Summary In Havana, Luis Posada Carriles is being tried by contempt of court, a Cuban-born citizen of Venezuela who has spent most of his life in the service of Washington. Meanwhile, in El Paso, Texas, Posada Carriles himself was resisting efforts by the Venezuelan authorities to extradite him to stand trial for his participation in the blowing-up of a Cuban airliner in 1976 that killed 73 people. Such attack was plotted in Venezuela and took the lives of citizens from that country. That is why this case is under the law of Caracas.

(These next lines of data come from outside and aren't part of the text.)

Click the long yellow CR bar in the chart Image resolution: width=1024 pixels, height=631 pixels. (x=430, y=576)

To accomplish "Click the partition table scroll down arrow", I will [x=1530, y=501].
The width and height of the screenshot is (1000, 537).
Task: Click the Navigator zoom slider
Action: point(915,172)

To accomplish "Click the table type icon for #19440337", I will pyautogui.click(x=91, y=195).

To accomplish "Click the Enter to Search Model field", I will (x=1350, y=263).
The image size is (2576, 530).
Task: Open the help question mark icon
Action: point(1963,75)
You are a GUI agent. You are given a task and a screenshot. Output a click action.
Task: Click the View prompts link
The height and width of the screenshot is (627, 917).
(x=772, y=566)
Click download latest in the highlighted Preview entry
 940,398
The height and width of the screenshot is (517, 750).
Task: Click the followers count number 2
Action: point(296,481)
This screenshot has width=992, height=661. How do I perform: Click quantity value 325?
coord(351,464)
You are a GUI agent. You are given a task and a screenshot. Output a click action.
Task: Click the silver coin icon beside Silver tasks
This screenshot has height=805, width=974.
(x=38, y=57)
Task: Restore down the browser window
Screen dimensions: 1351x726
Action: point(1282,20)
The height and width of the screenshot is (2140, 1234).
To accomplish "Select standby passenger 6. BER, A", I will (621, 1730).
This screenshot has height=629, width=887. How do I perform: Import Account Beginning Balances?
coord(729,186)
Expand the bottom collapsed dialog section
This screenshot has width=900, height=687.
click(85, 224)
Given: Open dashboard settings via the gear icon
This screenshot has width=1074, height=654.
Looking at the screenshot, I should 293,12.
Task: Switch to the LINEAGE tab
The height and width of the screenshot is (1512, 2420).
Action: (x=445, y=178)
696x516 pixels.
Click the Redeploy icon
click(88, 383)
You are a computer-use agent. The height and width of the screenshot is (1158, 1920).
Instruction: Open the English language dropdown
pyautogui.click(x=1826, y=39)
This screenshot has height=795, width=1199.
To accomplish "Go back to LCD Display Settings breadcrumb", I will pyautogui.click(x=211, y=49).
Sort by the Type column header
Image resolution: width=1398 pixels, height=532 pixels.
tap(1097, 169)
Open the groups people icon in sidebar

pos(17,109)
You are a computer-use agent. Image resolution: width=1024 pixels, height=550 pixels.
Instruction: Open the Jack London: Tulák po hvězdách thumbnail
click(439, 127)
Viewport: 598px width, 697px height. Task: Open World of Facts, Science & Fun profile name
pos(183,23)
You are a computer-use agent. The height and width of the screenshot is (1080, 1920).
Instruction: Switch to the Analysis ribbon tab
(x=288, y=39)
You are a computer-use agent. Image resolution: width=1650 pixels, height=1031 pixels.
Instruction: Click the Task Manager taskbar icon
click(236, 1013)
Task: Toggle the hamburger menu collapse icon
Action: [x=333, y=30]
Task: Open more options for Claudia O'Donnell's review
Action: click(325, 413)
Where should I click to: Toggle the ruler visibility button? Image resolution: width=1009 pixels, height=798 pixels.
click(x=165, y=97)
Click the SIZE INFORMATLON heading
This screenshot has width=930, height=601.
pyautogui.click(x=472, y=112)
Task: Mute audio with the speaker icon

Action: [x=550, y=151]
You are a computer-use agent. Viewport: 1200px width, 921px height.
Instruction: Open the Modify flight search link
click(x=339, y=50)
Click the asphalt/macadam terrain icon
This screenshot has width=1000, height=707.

Posada Carriles entered illegally the United States from Mexico, where he had been resident. His arrest led the Venezuelan government to officially demand his extradition. When Posada was active in Venezuela, it was a military dictatorship and client state of Washington. Today, the situation in the country is very different, since there is an erratic regime but progressive whose fall would come third in the Bush administration wish-list, behind only the detention of bin Laden and Castro’s fall. Unfortunately for Washington, it is not as easy to remove elected governments as it was in the 70’s. Besides, it is too risky to destabilize an oil-exporting nation. Such critical detail could weigh in Posada Carriles’ case.
Meanwhile, the relationship between Cuba and Venezuela grows ever stronger. However, if Posada Carriles is not extradited, for many countries the war on terror would be an evidence of continuing double standards.